Puisqu'il est reconnu impossible de conquérir l'Amérique, ruiner son commerce est à peu près le plus grand mal que la Grande-Bretagne eût pu lui faire, et, à cet égard, une guerre franche et déclarée n’eût pas été beaucoup plus efficace que les mesures adoptées par votre gouvernement, et aurait été moins perfide. Il faut plus de temps et de réflexion que n’en emploie un voyageur ordinaire pour découvrir que, malgré ces circonstances, l'Amérique est cependant tout anglaise : c’est-à-dire que l’Angleterre a encore tout avantage sur la France pour tirer des États-Unis tout le bénéfice qu'une nation peut tirer de l'existence d’une autre nation.

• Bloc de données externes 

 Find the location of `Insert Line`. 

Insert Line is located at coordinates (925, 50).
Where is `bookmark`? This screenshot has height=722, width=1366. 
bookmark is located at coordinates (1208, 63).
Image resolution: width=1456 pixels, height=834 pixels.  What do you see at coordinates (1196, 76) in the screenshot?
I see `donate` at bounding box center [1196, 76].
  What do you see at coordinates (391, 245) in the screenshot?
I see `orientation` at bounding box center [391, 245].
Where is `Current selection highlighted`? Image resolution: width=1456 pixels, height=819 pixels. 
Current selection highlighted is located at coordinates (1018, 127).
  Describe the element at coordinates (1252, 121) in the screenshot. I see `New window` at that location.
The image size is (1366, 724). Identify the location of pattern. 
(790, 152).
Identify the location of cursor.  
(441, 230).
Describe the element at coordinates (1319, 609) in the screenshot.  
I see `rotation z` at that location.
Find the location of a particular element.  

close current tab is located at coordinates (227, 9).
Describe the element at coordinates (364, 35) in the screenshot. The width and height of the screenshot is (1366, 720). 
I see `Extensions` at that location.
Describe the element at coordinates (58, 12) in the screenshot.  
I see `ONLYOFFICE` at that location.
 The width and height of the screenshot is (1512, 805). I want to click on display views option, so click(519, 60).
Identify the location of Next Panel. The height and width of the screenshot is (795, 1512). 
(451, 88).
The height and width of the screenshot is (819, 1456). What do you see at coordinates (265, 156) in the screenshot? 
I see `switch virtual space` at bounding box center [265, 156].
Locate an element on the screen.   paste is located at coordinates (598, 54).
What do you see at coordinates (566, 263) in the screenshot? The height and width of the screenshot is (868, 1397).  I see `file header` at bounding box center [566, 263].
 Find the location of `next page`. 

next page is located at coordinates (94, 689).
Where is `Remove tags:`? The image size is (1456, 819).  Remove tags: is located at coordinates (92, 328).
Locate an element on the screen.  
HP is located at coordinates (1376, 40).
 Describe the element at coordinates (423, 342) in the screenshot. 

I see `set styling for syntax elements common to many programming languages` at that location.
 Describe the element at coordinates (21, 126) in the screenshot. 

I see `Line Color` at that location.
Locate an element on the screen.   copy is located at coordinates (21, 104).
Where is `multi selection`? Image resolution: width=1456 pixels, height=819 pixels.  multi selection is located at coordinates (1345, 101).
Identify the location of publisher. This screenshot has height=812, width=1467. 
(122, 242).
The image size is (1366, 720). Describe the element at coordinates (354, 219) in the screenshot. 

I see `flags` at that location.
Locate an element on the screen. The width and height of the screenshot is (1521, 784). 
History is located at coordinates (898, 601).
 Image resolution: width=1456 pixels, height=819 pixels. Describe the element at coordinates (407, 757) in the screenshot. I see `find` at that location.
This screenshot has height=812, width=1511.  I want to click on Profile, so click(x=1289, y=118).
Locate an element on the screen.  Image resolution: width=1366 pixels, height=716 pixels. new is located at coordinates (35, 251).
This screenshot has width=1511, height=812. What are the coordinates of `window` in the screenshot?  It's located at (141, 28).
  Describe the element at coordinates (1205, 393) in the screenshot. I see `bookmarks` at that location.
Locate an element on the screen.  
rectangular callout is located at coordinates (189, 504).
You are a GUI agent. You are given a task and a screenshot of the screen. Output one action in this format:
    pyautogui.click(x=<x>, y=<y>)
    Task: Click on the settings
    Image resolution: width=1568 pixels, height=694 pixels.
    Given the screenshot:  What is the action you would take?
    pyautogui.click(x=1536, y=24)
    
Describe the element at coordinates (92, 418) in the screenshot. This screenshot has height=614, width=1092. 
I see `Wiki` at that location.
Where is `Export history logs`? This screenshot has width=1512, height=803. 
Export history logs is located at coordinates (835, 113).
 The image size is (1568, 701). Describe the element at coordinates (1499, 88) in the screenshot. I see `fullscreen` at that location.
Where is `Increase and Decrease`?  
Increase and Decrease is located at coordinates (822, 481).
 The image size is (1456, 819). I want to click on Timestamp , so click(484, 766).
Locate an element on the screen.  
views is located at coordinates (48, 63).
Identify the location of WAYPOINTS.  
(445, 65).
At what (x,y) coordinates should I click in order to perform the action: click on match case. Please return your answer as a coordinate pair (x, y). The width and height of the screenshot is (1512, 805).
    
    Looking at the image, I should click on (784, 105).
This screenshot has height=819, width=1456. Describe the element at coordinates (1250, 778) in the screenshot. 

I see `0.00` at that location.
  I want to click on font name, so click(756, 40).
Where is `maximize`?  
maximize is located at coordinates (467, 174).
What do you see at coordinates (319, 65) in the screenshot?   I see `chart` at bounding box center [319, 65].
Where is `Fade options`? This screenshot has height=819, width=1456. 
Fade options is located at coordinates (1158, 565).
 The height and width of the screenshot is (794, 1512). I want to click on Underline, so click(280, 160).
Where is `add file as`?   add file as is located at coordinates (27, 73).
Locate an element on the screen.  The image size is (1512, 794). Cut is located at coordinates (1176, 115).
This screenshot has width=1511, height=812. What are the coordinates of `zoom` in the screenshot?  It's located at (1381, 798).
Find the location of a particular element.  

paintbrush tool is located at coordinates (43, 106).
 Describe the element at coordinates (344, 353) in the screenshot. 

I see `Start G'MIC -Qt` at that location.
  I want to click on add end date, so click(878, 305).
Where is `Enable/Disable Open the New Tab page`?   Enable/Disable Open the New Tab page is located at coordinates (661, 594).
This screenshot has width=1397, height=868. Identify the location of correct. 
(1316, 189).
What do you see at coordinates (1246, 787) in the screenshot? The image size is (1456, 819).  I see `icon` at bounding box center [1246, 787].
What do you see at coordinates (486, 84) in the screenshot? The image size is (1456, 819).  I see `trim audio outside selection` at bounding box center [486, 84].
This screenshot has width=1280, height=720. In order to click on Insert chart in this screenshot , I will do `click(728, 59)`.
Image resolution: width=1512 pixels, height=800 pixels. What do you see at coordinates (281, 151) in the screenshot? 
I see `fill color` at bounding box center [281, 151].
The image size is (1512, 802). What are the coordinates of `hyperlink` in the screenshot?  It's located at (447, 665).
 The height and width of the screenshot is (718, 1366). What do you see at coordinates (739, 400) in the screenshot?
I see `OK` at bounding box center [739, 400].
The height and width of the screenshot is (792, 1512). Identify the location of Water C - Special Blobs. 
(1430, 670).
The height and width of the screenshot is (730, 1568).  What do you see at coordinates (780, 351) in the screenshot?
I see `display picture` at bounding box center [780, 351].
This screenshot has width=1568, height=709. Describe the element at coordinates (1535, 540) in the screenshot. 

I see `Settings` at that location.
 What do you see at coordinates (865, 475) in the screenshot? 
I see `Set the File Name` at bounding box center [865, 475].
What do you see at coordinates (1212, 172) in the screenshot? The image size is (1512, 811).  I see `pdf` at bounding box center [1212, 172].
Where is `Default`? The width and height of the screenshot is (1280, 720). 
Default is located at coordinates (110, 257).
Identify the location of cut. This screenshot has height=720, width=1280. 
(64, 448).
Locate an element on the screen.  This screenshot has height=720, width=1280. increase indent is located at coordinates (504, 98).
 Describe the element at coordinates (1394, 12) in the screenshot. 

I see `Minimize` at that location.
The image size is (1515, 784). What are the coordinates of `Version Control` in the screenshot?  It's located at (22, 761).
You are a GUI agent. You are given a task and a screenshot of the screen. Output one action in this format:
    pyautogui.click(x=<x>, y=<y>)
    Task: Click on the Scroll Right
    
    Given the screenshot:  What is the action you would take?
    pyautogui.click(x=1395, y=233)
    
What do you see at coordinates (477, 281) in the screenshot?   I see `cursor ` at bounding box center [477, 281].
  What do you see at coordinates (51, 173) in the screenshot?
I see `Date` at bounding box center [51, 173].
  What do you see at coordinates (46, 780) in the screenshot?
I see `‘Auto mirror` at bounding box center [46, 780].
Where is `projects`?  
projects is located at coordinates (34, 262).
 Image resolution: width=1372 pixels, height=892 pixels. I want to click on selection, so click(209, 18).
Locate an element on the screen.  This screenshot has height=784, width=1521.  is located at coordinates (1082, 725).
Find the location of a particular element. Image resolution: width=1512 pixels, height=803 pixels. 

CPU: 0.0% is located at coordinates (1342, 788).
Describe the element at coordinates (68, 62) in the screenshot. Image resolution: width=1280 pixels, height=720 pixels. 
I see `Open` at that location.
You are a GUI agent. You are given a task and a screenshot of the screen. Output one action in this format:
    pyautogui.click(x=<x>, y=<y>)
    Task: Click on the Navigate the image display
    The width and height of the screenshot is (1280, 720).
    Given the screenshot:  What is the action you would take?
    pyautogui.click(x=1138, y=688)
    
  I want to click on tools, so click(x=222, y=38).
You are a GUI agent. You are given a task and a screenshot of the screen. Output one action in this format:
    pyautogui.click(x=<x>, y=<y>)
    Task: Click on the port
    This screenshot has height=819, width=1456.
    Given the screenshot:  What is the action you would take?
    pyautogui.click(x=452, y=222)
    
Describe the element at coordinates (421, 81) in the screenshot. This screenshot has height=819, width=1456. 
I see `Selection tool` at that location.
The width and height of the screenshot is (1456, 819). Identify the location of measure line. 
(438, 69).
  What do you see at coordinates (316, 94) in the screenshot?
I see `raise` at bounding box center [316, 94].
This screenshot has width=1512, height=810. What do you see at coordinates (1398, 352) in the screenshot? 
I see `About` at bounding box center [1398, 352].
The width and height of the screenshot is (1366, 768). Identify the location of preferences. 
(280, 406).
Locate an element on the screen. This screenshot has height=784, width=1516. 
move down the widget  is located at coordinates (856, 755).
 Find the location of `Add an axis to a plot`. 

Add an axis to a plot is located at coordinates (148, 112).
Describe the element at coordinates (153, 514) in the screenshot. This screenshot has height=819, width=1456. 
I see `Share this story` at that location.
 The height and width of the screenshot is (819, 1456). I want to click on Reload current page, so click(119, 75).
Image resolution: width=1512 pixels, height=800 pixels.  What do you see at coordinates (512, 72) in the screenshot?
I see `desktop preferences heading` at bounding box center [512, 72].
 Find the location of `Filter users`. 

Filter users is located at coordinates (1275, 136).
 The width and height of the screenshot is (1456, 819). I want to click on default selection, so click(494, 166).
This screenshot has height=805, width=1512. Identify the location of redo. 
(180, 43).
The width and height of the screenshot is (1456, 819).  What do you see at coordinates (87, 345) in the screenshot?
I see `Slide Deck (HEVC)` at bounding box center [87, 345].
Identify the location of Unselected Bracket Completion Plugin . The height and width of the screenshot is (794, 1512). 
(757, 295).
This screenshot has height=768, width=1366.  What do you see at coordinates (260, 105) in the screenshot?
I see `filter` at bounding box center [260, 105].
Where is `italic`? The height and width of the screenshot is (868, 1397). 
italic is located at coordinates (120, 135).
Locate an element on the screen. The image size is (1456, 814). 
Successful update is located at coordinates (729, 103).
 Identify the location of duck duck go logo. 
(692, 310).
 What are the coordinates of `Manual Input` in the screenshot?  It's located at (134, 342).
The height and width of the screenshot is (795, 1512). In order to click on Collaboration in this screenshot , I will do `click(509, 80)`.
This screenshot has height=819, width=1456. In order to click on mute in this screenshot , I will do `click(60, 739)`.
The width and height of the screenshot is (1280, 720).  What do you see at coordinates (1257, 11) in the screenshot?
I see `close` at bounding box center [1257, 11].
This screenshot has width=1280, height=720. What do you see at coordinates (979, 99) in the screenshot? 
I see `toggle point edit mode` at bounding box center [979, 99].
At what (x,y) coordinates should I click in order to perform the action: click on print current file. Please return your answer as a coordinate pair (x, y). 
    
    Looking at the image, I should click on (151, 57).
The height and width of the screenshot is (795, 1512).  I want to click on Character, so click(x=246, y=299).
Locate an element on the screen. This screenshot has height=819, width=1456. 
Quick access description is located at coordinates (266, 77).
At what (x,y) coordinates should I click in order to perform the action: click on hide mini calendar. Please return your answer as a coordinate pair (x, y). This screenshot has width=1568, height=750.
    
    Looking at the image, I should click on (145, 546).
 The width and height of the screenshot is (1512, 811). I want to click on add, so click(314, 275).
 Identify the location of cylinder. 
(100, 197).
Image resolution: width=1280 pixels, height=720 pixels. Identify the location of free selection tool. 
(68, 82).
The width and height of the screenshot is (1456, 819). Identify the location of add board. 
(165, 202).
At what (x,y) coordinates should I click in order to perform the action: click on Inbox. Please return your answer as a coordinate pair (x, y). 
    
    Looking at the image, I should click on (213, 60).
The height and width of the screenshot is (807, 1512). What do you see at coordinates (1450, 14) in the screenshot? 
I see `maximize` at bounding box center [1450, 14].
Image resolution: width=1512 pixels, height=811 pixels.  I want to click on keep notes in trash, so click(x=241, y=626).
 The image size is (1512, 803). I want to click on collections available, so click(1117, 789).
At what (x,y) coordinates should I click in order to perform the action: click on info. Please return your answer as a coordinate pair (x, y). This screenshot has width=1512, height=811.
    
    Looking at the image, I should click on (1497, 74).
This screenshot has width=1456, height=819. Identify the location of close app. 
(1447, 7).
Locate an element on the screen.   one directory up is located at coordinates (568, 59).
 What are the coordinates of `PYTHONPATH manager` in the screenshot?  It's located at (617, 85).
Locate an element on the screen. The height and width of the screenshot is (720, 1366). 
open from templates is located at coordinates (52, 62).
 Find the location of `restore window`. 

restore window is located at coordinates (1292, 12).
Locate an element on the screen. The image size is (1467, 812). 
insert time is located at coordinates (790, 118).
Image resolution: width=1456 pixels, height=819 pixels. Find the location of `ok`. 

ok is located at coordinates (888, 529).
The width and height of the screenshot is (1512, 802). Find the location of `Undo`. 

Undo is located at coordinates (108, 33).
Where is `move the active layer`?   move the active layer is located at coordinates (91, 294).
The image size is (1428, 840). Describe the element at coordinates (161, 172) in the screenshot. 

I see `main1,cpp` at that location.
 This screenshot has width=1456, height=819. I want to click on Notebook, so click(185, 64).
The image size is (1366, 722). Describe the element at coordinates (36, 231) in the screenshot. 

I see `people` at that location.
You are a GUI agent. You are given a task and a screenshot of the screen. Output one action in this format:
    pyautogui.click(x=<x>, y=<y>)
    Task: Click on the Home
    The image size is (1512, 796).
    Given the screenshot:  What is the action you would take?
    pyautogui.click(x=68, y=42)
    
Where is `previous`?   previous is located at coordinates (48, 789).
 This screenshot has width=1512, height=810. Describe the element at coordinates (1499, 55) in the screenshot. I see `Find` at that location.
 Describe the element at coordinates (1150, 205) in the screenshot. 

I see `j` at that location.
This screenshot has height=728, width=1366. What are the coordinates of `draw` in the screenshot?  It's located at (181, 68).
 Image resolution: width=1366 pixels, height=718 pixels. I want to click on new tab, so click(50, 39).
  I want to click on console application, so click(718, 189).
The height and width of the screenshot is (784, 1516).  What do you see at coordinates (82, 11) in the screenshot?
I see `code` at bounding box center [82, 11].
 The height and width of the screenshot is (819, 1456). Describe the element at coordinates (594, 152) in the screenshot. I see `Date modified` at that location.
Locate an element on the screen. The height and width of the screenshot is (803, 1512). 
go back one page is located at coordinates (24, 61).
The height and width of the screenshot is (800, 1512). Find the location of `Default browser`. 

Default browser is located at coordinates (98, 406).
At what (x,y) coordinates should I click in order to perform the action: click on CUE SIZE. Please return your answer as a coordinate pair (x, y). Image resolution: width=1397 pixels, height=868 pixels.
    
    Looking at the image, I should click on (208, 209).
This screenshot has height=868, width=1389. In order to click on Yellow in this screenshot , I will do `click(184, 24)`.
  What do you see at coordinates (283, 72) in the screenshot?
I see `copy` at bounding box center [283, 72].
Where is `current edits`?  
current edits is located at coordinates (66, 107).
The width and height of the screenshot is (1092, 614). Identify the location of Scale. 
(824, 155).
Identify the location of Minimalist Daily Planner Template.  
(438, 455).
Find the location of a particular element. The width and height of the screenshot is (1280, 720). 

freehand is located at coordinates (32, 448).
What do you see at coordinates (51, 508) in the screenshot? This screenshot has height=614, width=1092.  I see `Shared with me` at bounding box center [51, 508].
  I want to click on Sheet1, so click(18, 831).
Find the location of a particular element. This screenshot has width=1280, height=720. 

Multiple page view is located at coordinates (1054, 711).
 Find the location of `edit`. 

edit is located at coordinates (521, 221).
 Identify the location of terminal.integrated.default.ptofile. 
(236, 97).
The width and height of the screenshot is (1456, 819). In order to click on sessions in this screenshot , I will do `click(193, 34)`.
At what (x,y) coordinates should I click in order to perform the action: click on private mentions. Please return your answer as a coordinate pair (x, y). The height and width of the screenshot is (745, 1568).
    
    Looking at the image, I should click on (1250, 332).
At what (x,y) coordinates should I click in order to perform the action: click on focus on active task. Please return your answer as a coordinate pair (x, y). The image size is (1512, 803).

Pour qu’une nation soit utile à une autre nation, et lui fasse tirer profit de son existence, il faut deux choses : il faut qu’elle le veuille, et il faut qu’elle le puisse.

Or, je soutiens que c’est à l'Angleterre beaucoup plus qu'à la France que les États-Unis d'Amérique veulent et peuvent être utiles.

La volonté qu'ont les Américains d’être utiles à l'Angleterre par préférence à la France, porte sur les deux seules causes qui peuvent produire une telle volonté : l'inclination et l'intérét.